The best amps were British Hiwatts or Marshalls,
hand wired, tubes glowing like party lights, those parties
we never attended. We were poor children of poor parents.
Our heroes made do, made music from distortion—
Wayne Kramer, James Williamson, Ron Asheton,
names so ordinary they might have been written
under a class photograph. In school the sisters
assured us we could do anything, just not rock n roll
or art; not anything sexy, anything glamorous or fun.
What we were ravenous for we never received:
that guitar refused to stay in tune & turned
my left hand into a claw. Don’t ask
what happened to Majewski—maybe jail,
a jealous husband. More likely he just drove off
into an adulthood of average jobs,
an above average mortgage: that slow drizzle that never
becomes a full blown torrent. He lived with his mother, &
we’d escape, nights, into punk dives or else
into cassette tapes delivered by boombox, the first song
always the same, Robin Tyner insisting
we kick out the jams, motherfuckers. We wanted
to kick out the doors & windows, too. Kick out the night.

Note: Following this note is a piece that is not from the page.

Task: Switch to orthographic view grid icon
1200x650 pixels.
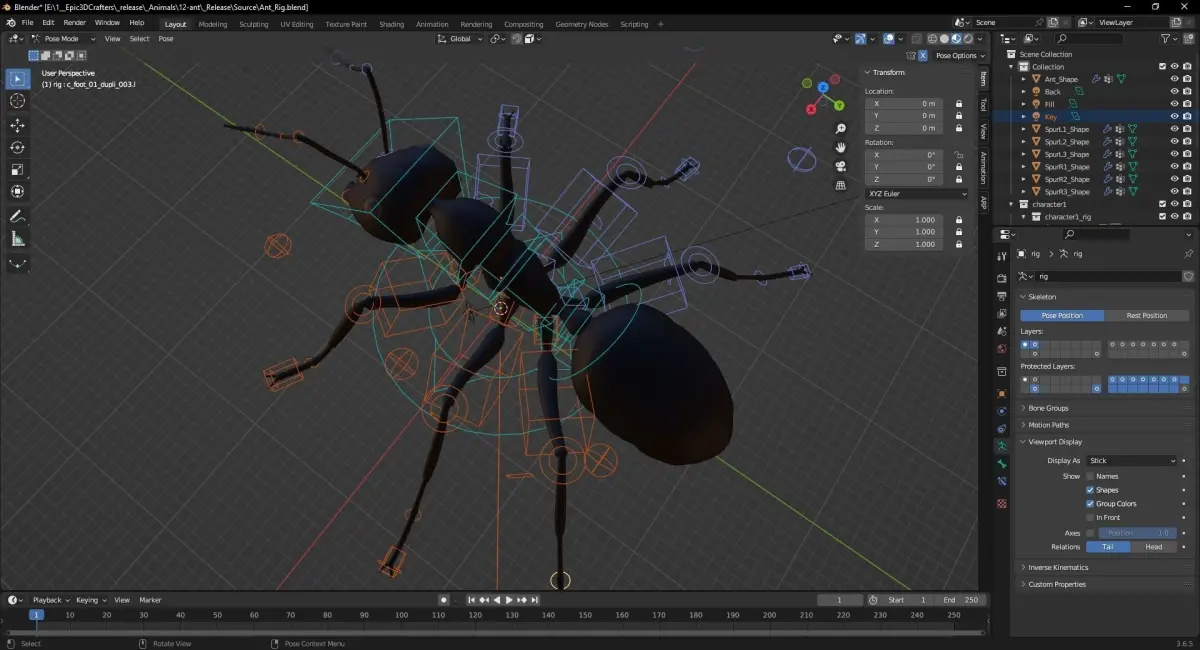Action: point(841,185)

There was that small brick ranch in Royal Oak
with its flower gardens & sadnesses
of in-laws with their secret hurts. My wife & I
would visit on summer holidays until the barbecue grill
became just another smoldering. So many hot coals
in the suburbs, in that marriage, in the country,
and so I’d just take off some afternoons,
stop at the stores on Woodward Avenue where out-of-luck
axe-men pawned old Gibsons & Vox amps, where
I could play for a while, first a Mosrite
followed by a Rik then a Gretsch or whatever else
hung on the walls. Nickel strings digging again
into my fingertips. I moved from shop to shop:
Music Castle, Motor City Instrument Exchange,
Woodward Guitars, take a pick from a glass jar,
plug in. I wanted what the guitars had to say,
the inflection of sustain & overdrive, a feedback
barrage Fred Smith & Wayne Kramer understood,
a revolution in fuzz tones. It was the third of July.
Already those streets of pastoral names reeked
of sulfur & lilac, maybe a lead lick of honeysuckle.

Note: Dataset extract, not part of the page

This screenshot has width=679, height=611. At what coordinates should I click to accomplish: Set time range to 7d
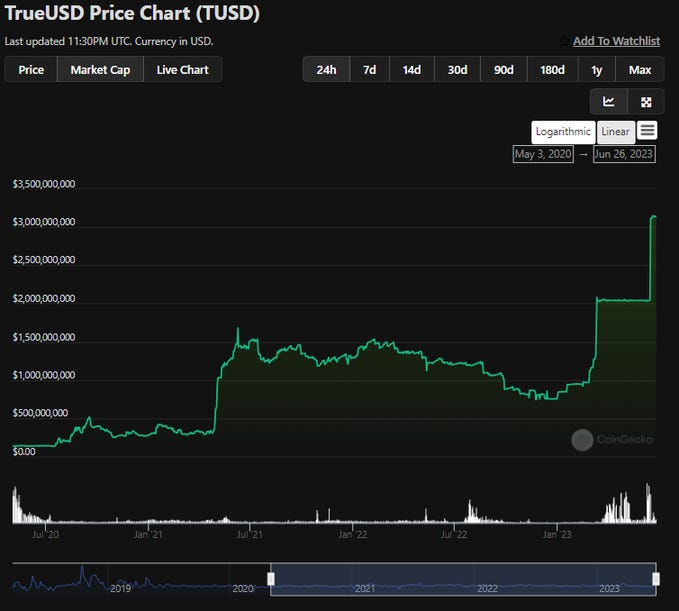click(x=369, y=70)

We could be anything, we once believed, but even
then, all I recognized were the frowns of my wife,
the gospel of bills & bank statements to which we tithed,
so I knew I couldn’t afford that American Flag
Fender Coronet with the single humbucker
just like Kramer used to play
on Back in the USA (it could have been his, he was
made in Detroit, after all). From the tuning pegs,
the price tag dangled like a dog tag. I knew
in a way I hadn’t known I’d been taught, I was
finally getting hip to the American Ruse.
I couldn’t afford the revolution. But still, it came.